En territorio isleño, Javon ahora es visto como inspiración. Su pueblo natal lo trata como un rey y él intenta ser accesible para todos.

"Cuando vuelvo a Jamaica soy un rey, una persona sociable. Soy muy dado a ayudar a todos, la gente que está a mi alrededor siempre tendrá mi ayuda", añadió.

Respecto a su vida en Costa Rica, la carta ofensiva del equipo de Johnny Chaves todavía no domina el español; sin embargo, manifestó que día tras día avanza positivamente en el aprendizaje.

Javon es honesto y entre risas, destacó que no es muy amigo de la comida tica, por lo que prefiere cocinarse todos los días los alimentos.

"No me gusta mucho la comida de ustedes, es que sin duda la mejor comida del mundo es la de mi isla. Yo siempre quiero comer estofado de pollo, pollo al curry, pollo a la barbacoa, rabo de buey, pescado al vapor, estofado de pescado marrón, pero eso prácticamente solo se puede conseguir en Costa Rica, en Limón, porque ellos tienen una mentalidad como la de Jamaica, en San José es difícil", explicó.

También aceptó que en ocasiones se aburre en Guápiles, le gustaría un ritmo de vida más movido como el que se da en San José.

"Guápiles es algo aburrido, me gusta más San José, pero Costa Rica es muy lindo, la gente es muy amable, respetuosa, aunque Guápiles es muy tranquilo", dijo.

En cuanto a lo deportivo, el caribeño dio a conocer que ha crecido gracias al balompié tico y su motivación es marcar una época acá y dejar un legado.

Javon tiene contrato por dos años más con el Santos, pero siempre se propone crecer.

“No tengo problema de jugar con el que sea. Simplemente ahora estoy con Santos, me debo a ellos y daré todo por esa camisa”, finalizó.
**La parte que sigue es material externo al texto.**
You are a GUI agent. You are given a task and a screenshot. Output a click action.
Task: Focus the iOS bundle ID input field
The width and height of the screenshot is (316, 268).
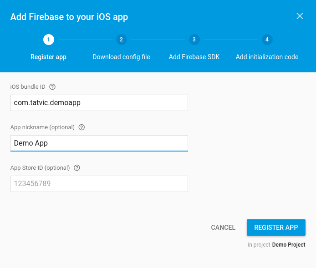[x=99, y=103]
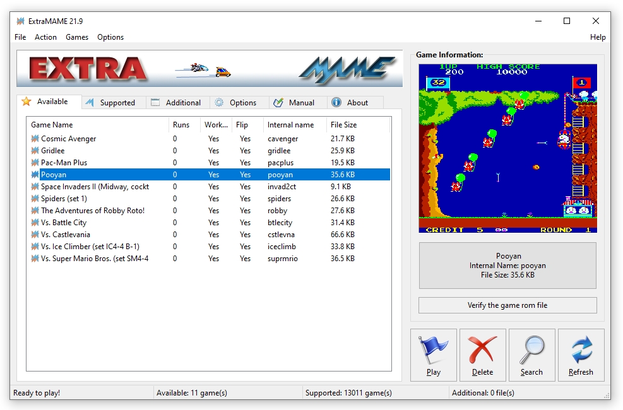The height and width of the screenshot is (410, 623).
Task: Open the Action menu
Action: (x=45, y=37)

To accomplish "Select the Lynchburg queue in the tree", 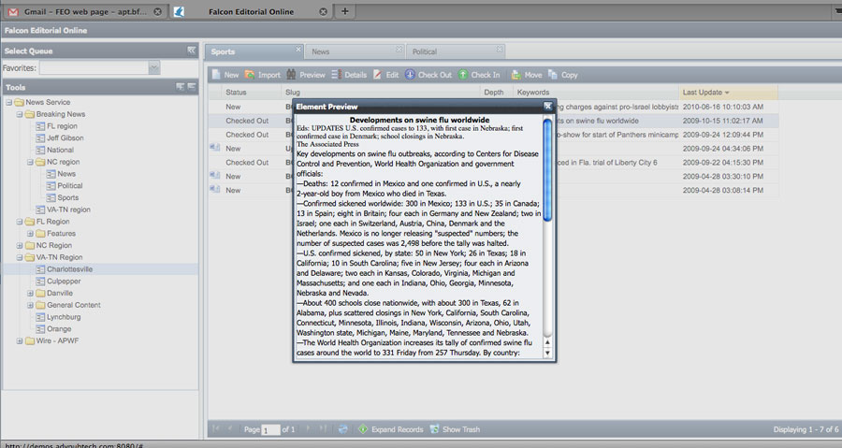I will point(64,317).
El momento más feliz que marcó positivamente a East fue su primer gol con Jamaica en noviembre pasado, cuando le anotó a Guyana en la Liga de Naciones.

Este es el goleador jamaiquino de Santos de Guápiles, el futbolista que sintió en carne propia el alto precio de una guerra de pandillas, pero supo levantarse del masazo que significó ver asesinada a su hermana.